Filling a surprising gap in the outback TV detective genre, notwithstanding the excellent albeit comparatively recent Mystery Road spin-offs, this eight-part series, inspired by Candice Fox’s bestselling book Crimson Lake, is addictive in an airport novel sort of way: steeped in formula but quite appealingly written, performed and directed (by Jocelyn Moorhouse, Catherine Millar, Grant Brown and Ben Howling).

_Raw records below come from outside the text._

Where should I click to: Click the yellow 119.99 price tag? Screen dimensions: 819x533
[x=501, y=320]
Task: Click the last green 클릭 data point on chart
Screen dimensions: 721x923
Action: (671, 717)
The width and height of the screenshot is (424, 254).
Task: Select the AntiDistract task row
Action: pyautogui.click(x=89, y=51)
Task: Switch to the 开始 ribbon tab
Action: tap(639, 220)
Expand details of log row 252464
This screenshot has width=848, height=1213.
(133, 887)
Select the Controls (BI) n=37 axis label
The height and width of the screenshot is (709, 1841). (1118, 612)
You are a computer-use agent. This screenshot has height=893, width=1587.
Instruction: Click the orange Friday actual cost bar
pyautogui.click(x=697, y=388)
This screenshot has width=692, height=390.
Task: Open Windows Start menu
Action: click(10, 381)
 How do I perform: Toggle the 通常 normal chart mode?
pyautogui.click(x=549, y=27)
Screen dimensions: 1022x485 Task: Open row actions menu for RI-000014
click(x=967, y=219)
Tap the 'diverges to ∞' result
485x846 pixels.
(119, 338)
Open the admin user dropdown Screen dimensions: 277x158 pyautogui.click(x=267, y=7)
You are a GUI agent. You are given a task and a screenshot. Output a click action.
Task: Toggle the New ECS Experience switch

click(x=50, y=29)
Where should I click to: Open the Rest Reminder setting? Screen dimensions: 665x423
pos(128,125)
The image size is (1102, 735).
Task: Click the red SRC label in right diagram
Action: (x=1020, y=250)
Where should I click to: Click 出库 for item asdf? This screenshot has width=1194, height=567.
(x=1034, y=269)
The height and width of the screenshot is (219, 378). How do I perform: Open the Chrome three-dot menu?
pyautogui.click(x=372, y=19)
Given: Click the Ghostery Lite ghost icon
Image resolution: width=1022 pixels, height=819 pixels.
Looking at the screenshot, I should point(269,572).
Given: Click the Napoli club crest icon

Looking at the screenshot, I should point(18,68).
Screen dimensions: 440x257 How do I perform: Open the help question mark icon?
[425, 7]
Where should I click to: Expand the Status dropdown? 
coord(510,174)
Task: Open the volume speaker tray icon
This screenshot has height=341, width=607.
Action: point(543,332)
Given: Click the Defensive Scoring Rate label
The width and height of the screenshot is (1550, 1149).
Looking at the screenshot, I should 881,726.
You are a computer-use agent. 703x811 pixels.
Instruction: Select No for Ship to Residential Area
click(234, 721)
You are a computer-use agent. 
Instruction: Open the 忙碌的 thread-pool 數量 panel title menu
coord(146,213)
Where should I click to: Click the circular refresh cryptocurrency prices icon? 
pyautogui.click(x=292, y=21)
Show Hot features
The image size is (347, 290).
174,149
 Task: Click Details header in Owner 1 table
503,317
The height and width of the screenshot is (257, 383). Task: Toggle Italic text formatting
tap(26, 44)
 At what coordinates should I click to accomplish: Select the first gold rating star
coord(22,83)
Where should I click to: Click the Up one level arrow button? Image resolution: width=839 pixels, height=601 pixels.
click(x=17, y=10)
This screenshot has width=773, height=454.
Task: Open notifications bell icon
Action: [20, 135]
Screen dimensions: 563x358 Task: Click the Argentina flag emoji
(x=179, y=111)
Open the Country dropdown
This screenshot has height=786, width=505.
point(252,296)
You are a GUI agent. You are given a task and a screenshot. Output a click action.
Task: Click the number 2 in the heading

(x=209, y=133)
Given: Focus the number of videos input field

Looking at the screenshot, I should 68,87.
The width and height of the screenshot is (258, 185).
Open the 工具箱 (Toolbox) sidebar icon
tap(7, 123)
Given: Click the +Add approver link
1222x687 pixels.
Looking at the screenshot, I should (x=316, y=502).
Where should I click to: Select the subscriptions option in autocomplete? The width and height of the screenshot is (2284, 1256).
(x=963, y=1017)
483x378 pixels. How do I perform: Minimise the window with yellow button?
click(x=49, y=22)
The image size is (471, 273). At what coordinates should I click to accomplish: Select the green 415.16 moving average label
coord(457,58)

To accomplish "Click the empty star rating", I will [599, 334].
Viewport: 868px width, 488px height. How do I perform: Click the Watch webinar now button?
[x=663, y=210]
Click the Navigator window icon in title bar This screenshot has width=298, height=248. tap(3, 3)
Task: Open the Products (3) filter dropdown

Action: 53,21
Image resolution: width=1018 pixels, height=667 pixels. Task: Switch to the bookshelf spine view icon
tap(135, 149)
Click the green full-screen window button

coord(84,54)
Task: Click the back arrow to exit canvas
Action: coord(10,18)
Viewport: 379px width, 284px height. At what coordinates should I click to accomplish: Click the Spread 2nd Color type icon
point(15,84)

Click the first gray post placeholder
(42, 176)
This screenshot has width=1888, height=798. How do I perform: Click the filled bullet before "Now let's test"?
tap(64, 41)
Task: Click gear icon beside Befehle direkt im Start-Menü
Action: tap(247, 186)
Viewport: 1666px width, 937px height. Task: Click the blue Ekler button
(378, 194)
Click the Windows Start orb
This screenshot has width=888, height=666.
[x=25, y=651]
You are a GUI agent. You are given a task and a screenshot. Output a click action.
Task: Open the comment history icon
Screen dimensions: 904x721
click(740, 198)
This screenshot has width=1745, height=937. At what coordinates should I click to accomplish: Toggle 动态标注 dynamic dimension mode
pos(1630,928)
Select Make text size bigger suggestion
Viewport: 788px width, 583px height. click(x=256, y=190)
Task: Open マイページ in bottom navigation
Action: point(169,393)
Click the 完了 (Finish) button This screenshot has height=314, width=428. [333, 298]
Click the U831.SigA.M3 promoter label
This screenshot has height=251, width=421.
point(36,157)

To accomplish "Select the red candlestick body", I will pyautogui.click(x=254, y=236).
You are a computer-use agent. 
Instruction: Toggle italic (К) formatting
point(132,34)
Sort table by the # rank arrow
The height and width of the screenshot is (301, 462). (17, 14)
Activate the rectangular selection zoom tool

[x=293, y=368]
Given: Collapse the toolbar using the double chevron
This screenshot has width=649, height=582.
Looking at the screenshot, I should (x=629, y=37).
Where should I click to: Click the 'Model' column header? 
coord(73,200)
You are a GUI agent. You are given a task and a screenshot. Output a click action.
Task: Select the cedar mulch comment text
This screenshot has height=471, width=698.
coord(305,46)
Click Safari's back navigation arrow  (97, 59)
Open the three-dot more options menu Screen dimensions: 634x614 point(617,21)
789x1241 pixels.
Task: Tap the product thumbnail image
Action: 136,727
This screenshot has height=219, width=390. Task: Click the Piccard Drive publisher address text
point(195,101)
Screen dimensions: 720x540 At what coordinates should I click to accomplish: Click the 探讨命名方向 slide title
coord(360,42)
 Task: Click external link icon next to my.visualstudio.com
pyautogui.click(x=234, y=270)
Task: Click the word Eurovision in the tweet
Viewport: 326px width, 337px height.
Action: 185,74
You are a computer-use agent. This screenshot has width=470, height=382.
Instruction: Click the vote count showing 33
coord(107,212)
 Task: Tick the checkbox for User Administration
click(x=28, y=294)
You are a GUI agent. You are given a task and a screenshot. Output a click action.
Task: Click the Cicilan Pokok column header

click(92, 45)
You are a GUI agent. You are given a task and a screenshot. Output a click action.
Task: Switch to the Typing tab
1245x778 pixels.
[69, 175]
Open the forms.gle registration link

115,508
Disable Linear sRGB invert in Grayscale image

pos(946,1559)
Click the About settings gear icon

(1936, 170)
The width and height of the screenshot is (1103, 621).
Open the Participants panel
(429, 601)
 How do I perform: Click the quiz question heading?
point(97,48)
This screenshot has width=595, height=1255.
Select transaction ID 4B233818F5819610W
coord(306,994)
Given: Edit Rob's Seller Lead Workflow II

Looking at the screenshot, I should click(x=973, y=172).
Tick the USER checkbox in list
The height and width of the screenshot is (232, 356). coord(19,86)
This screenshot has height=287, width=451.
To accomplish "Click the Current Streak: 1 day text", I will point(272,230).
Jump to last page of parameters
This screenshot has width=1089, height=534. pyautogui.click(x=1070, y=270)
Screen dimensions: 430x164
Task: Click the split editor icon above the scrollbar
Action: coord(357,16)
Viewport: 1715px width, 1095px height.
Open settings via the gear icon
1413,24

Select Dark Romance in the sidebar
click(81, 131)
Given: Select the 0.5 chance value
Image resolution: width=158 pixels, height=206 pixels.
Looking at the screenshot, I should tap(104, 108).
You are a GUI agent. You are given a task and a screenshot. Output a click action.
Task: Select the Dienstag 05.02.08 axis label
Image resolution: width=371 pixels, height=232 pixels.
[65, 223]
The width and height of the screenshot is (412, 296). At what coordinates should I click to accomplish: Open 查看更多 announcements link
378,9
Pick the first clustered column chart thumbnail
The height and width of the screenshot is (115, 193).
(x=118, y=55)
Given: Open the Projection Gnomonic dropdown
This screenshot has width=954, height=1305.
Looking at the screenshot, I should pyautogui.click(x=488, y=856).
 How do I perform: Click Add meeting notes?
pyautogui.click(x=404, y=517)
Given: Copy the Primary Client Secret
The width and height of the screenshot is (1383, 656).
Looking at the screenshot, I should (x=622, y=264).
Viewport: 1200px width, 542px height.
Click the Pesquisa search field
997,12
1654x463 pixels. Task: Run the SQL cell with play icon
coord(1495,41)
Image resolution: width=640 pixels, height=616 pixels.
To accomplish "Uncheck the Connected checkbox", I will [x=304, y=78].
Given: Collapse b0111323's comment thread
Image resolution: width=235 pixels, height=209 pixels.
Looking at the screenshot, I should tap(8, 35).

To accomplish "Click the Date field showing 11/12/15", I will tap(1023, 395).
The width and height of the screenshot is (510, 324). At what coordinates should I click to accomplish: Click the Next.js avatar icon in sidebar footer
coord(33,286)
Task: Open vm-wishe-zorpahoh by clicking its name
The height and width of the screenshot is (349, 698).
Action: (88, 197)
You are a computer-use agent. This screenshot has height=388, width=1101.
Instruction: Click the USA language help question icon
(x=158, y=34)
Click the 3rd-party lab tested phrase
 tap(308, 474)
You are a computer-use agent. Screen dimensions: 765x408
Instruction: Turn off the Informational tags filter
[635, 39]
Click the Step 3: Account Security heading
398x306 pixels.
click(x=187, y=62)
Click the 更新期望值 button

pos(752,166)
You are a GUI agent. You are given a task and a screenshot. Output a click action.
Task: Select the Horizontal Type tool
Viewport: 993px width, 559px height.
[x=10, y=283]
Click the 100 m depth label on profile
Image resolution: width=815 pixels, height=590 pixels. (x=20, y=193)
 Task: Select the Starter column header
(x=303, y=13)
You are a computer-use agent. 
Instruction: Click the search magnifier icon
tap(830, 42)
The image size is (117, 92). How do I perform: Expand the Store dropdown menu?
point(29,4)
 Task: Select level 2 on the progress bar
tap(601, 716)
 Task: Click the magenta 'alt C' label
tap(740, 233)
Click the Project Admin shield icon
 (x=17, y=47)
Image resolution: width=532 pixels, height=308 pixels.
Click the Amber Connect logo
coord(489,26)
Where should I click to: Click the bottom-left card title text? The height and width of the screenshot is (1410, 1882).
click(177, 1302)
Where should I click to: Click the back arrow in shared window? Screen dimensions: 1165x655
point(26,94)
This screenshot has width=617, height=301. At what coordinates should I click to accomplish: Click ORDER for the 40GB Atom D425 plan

Troppo is ‘steeped in formula but quite appealingly written, performed and directed’
Troppo is ‘steeped in formula but quite appealingly written, performed and directed’. Photograph: Daniel Asher Smith/ABC

At its core is an amusingly testy dynamic between the two principal characters. The tattoo-covered, shaved-headed Amanda (Nicole Chamoun) is toughness personified: lots of steely looks and attitude-filled dialogue (including “touch my shit, I break your face!”). The other is former cop Ted (US fly-in Thomas Jane, star of 2004’s The Punisher) who we meet while indulged in a bit of hard drinkin’ and is potentially suicidal – but also a decent bloke. We know that because he takes pity on an injured goose and brings it to the vet, continuing a long tradition of softening hard men by associating them with cute animals (think Tony Soprano and his ducks and John Wick and his doggo).

Troppo trailer

We briefly meet the lead engineer of a deep sea mining company, Park Jong Min (Sonny Le), who pours whiskey into his laptop keyboard – causing it to malfunction (which I do from time to time, but for him it’s intentional) – then goes missing. Park’s wife, Yoon Sun (Sun Park), only hires the inexperienced Amanda, a wannabe private investigator, to track him down after Amanda assures her that she has an old gumshoe partner with more runs on the board – then wrangles assistance from Ted.

The pair make a reasonably entertaining combination, Amanda testy in a “don’t have time for this” manner and Ted in the wearier way of a “been there, done that” defeatist. Intensity-wise she cranks the dial up and he turns it down – though both performances are heightened in slightly odd ways, as if from separate narrative universes. Jane does the rough blokey-bloke down under thing, with his wide brimmed hat and his gruffness, and Chamoun is the cosmopolitan type more likely to be hanging about in a laneway than a cornfield.

They go snooping around, sticking their noses into places they don’t belong and narrowly escape dangerous situations – you know the drill. When we see Damien Garvey (so good at playing slippery characters) appear as the CEO of the deep sea mining company, Dellagua, we know it must be hiding some kind of jiggery-pokery. Detective stories often present vertical narratives, in the sense they build a hierarchy for characters on a lower social level (Jack Irish, for instance) to penetrate.

Amanda (Nicole Chamoun) and Ted (Thomas Jane) in the first episode of Troppo
Amanda (Nicole Chamoun) and Ted (Thomas Jane) in the first episode. Photograph: Daniel Asher Smith/ABC

The tour guide from the chompalicious introductory scene returns to deliver a title drop in episode two (this review encompasses the first four), discussing how it’s about time someone took an interest in his community, because “the whole place is out of whack”, with crocodiles “acting up” and people “going troppo, driven mad by the tropical heat”. It’s a shame that this heat had to be referenced rather than expressed visually: the show would have benefited from a hot, sticky look – like in These Final Hours or Phillip Noyce’s 1982 film, Heatwave – rather than its airier, lighter, even autumnal aesthetics.

There’s not much originality in the writing, but the dynamic between the two bothered characters works for the aforementioned reasons and the pace has a decent ebb and flow. The tropical Queensland location allows for some fun settings and scenarios – from wildlife interactions to a man (played by Simon Lyndon, aka Jimmy Loughnan in Chopper) whose version “of an apple a day” is injecting himself with snake venom. You don’t get that in the CBD; at least not at your local chemist. Nor do you tend to see, on the ABC, outside of nature documentaries, shows with beastly predators and grisly deaths.